MODERNA OMICRON BOOSTERS Moderna’s bivalent Omicron-containing booster (mRNA-1273.214), administered as a fourth vaccine dose, produced a stronger immune response to Omicron BA.1 compared to its original booster dose at 90 days, according to the company. Additionally, the updated booster elicited a significantly higher neutralizing antibody response against Omicron BA.4/BA.5 compared to the original version at 28 days, suggesting the booster can produce broad cross-neutralization against Omicron subvariants. Moderna’s BA.1 bivalent booster is central to fall and winter vaccination campaigns in the UK. The company expects to announce interim immunogenicity results of its Omicron BA.4/BA.5-targeting bivalent vaccine (mRNA-1273.222), which is authorized for use in the United States, later this year. It is unclear how well either booster will work against newly emerging Omicron sublineages—including BQ.1.1, XBB, BF.7, and BA.2.75.2—which are expected to be more immune evasive than their older relatives and expected to cause COVID-19 surges in several nations through the end of this year and into the next.

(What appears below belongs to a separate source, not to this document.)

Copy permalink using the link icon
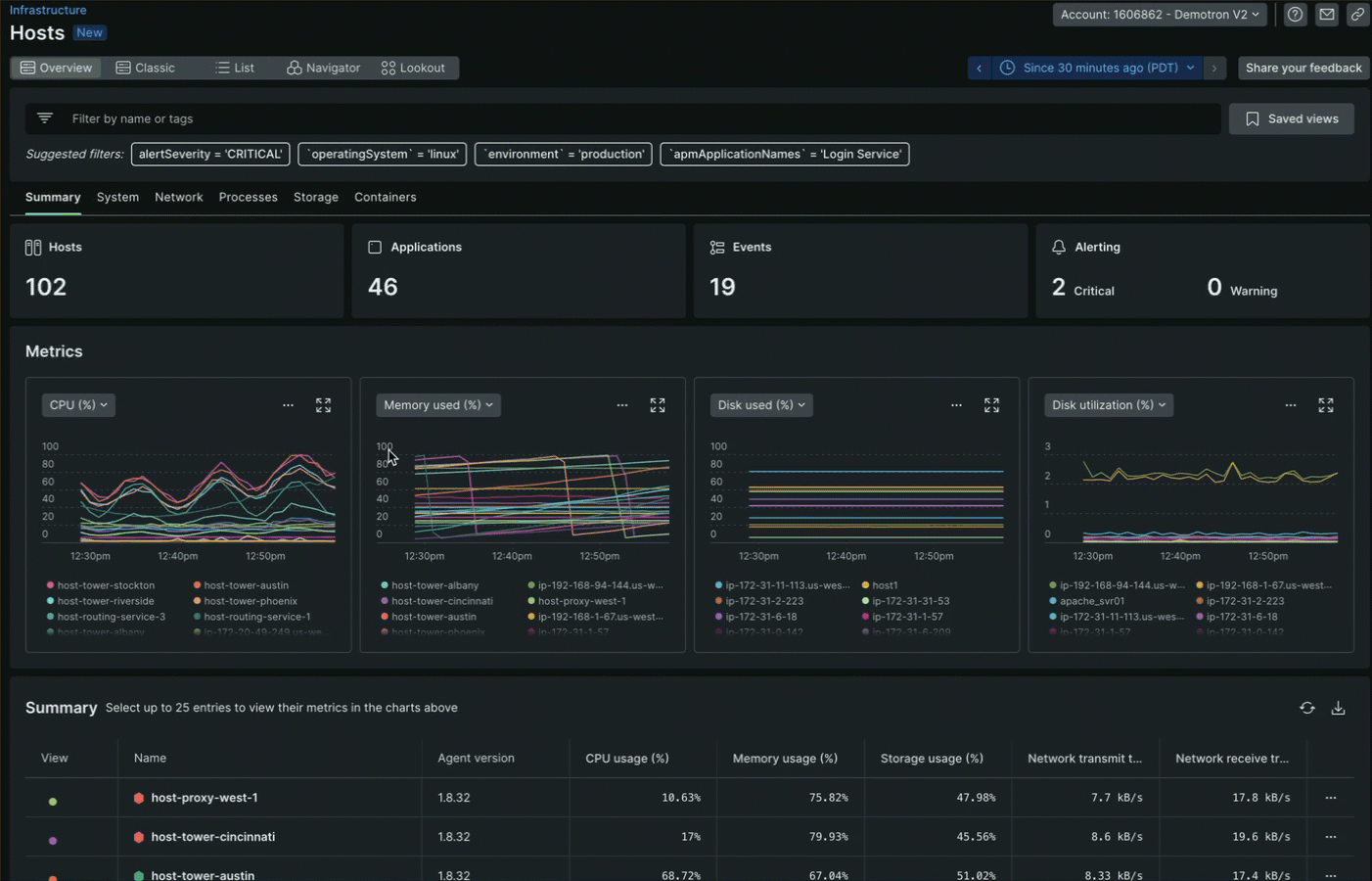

Moderna also announced this week it will work with Gavi, the Vaccine Alliance, to supply more than 100 million doses of its Omicron-adapted bivalent vaccines for purchase at its lowest-tier pricing in 2023 to the COVAX Advance Market Commitment (AMC). Under the new framework, pending orders for Moderna’s original SARS-CoV-2 vaccine will be canceled, and COVAX will instead offer the newer vaccines to low- and middle-income countries (LMICs), which can use them as they see fit. COVAX has delivered nearly 1.8 billion doses of vaccines for COVID-19 to 146 countries, overcoming a rough start to obtain vaccine doses due to hoarding by wealthier nations. Dr. Mike Ryan, executive director of the WHO Health Emergencies Programme, this week at the World Health Summit harshly criticized wealthy nations and pharmaceutical companies for failing to adequately share vaccine doses through COVAX.